さて、「木を見て森を見ず」という格言があるが、私が練習している状況は、その反対で「森を見て木を見ず」、一見面白くないけれど、中に入ってみたら結構よかったということかもしれない。
遊園地に入ってみたら、アトラクションが面白くて楽しめたみたいなことだろうか。曲の中からワンフレーズ取り出して練習して、細かなことに気がつけば気がつくほど楽しい。

この間は、スタッカートがたくさんあることに気がついた(一応知ってはいたが意識して弾いていなかった)。初めから先生は、「このスタッカートは軽く切って、次のフレーズへどん」とか、あちこち丁寧に教えてくださっていたのだが、先生がアドバイスしてくださったところ以外に、至る所についている。それがまあ、古典期の曲なので、若い美人が男性をからかって可愛い足を出したり引っ込めたり、爪で引っ掻いたりしている感じがする。長い脚で蹴り上げたりしている現代的なものはない。

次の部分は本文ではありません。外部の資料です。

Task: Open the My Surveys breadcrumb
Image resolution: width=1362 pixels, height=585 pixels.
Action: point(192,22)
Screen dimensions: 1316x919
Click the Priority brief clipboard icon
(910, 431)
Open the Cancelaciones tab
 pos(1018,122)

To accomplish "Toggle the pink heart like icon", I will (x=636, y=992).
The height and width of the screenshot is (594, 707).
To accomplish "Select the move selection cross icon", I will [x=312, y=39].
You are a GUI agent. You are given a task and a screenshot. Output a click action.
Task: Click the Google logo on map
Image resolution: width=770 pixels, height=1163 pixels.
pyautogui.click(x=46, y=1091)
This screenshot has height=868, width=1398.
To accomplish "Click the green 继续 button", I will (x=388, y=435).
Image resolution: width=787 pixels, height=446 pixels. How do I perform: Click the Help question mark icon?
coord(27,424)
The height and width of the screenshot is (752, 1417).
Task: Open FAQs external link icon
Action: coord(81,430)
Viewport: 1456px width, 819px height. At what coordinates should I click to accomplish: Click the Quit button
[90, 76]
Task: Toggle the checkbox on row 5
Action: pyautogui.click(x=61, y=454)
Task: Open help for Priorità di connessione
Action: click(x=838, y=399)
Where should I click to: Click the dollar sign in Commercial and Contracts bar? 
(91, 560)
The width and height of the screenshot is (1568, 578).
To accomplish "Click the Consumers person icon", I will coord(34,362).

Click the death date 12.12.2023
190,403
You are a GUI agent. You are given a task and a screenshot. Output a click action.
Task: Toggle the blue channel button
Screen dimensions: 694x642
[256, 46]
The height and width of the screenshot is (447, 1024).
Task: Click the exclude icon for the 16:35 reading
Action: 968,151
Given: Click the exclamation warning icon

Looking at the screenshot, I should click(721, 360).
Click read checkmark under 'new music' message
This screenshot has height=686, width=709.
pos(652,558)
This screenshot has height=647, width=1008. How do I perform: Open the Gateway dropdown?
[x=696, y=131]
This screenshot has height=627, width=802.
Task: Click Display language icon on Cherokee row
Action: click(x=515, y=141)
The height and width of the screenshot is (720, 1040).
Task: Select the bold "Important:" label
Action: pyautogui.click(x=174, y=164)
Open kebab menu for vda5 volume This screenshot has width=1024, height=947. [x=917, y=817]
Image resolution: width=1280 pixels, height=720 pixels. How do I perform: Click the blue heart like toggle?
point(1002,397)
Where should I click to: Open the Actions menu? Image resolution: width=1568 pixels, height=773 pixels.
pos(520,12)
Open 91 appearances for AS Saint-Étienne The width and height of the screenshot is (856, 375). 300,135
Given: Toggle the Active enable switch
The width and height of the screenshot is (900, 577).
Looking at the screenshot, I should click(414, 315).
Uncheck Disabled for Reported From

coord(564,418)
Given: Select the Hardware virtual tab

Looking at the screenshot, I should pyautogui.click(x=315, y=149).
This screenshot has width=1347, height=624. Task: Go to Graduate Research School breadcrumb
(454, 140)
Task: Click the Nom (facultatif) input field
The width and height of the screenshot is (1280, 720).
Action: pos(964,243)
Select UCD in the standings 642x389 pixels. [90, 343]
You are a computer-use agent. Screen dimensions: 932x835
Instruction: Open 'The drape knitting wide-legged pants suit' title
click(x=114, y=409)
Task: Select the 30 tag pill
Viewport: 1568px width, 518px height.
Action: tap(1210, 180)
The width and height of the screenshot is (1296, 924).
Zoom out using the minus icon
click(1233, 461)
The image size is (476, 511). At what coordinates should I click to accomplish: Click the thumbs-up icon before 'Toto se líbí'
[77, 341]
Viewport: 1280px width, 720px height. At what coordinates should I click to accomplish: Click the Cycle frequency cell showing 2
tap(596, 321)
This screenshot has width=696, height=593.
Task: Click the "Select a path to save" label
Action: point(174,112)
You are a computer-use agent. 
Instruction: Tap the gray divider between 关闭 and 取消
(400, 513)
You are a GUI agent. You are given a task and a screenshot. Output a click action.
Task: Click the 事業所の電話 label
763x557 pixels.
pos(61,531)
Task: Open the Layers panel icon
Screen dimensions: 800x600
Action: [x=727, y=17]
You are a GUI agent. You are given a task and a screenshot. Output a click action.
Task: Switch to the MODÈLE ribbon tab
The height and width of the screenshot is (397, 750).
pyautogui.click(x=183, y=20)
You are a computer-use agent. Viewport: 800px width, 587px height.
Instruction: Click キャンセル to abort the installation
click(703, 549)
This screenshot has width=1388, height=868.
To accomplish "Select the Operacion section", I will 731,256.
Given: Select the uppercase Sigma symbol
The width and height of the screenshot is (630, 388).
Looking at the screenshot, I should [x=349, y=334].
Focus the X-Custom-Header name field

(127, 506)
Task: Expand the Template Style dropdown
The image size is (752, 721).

先生にこうしたスタッカートのことを話してみると、「違います」。
「ここはですね、男性が、思いが叶わないことに嘆いて、はぁあっ、あぁあっ、と溜息をついているのですよ」
鑑賞力ゼロの私だが、それはそれでまた、どうなんでしょう、と思う。でも、私の気持ちなんか関係なくて、とにかく曲を奏でて演じなければならない。


以後、気をつけてスタッカートを場所に応じて弾いてみると、ちゃんと楽譜に自分が同化していっているようで面白くなってきた。「わたしは嫌だ、嫌だ」の自我が消えて、よい練習になっている。本当に感謝している。
この感謝の気持ちだけでいっぱいで練習した気になっていたのか、次に先生に見ていただいたら、「全然、前と変わっていない」とがっくりされた。筋肉が覚えるまで練習するのが練習だった。

ところで、60年代イギリス4人組も、顔が生理的に好きじゃないからどうしても受け入れがたいものがあるのだが、それはものすごい損らしい。オリンピックの開会式で一緒になって歌えば、大好きになったかもしれない。ー無理はしなくていいかな。ファンからしてみれば、余計なお世話だと言われそう。ほんと、そうだ。


でも、芸能人や有名人でも、間近で見たり、握手してもらったりしたら、一生もののファンになる。たまには敬遠せず、どんどん近づくと手に入るものも増えそう。
私は近眼で、近寄りすぎて嫌がられることもあるが。何だかんだいって、考えても分析しても意味のないことだった。


最後に思ったが、森を見て木を見ずというより、ただの「食わず嫌い」に近い話になってしまったようだ。